Building brilliant computers, using the human brain

New faculty member provides unique combination of computing science and psychology.

Katie Willis - 26 November 2018

The best way to improve computers? Study humans, says Alona Fyshe, new faculty member in the University of Alberta's Faculty of Science.

Fyshe applies her expertise in machine learning to brain imaging data, with the purpose of understanding how humans create meaning and use that meaning to make inferences about the world around them.

"What I try to figure out is how we go from words on a page, or pixels on a screen, to higher order meaning," explained Fyshe. "Right now, computers aren't very good at that. I'm interested in studying how people make meaning in order to improve how computers do the same thing."

Siri, what do I mean?

Think of Siri. Siri is great at simple, direct tasks, such as setting an alarm, making a phone call, or entering a calendar appointment. But what if you wanted her to take everyday commands and understand what they mean outside of her limited scope?

"Wouldn't it be great if Siri understood language?" asked Fyshe. "If Siri is going to be the personal digital assistant that she's supposed to be, she needs to understand language in a different way."
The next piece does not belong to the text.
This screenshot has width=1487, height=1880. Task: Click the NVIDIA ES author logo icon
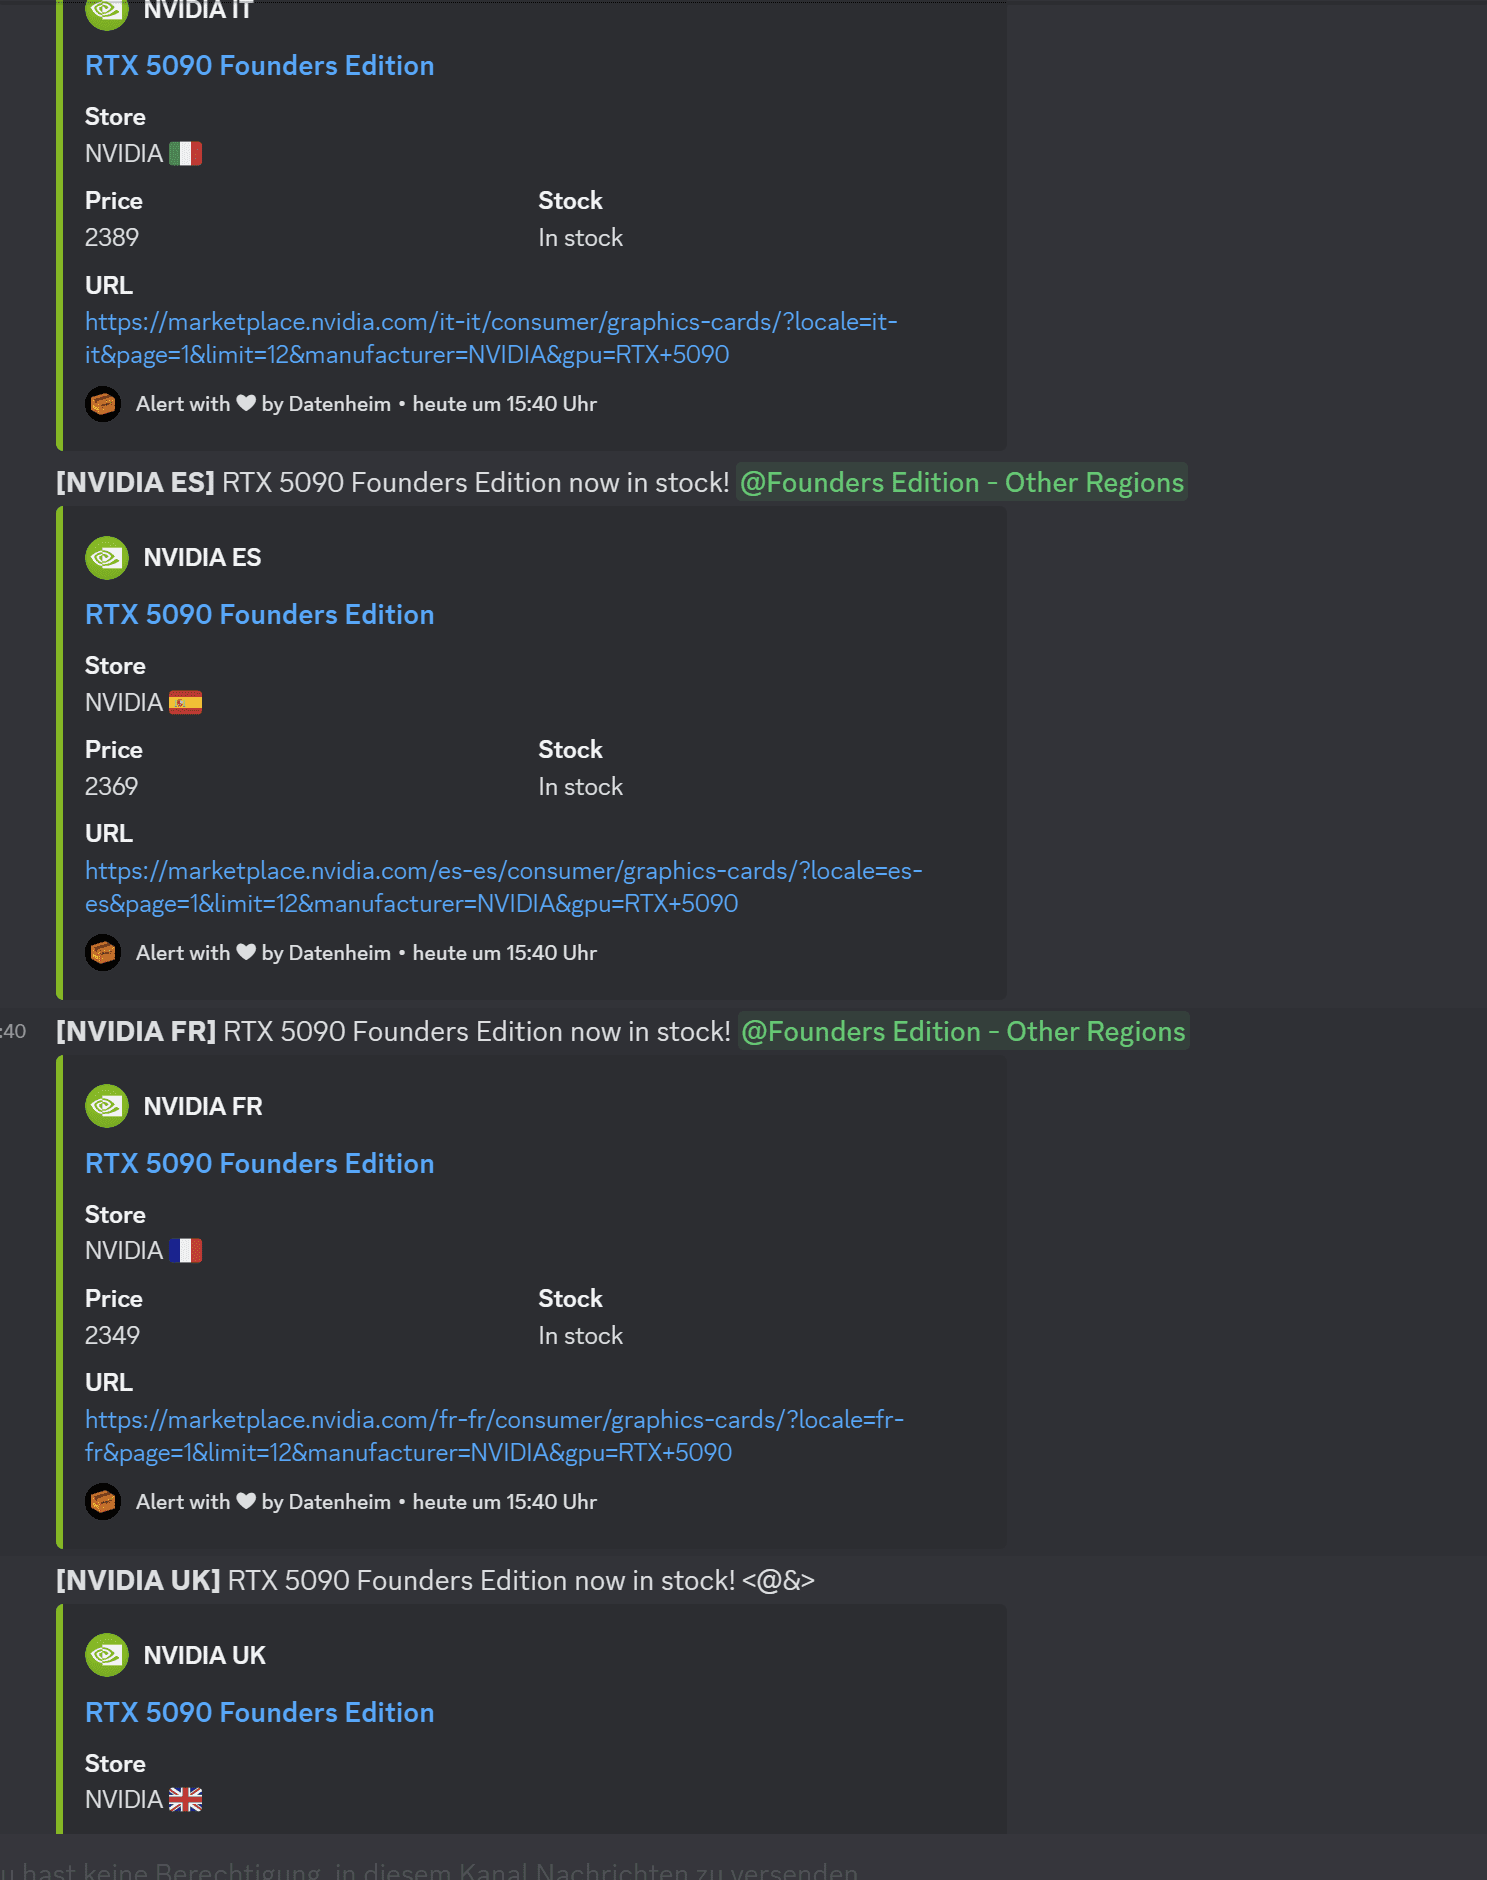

Fyshe's interest in this area began during her master's at UAlberta. She then cut her teeth in the industry working at Google, where she credits the mentorship of her graduate supervisors, Duane Szafron, Paul Lu, and Russ Grenier, as helping propel her forward. Fyshe later completed her PhD at Carnegie Mellon University in Pittsburg, before taking a faculty position at the University of Victoria. Now, Fyshe has returned to her alma mater to accept a position as assistant professor, cross-appointed in the Department of Computing Science and the Department of Psychology.

"There's a history of collaboration and cross fertilization across these two fields, and the University of Alberta is now solidifying those connections in a more formal way," said Fyshe.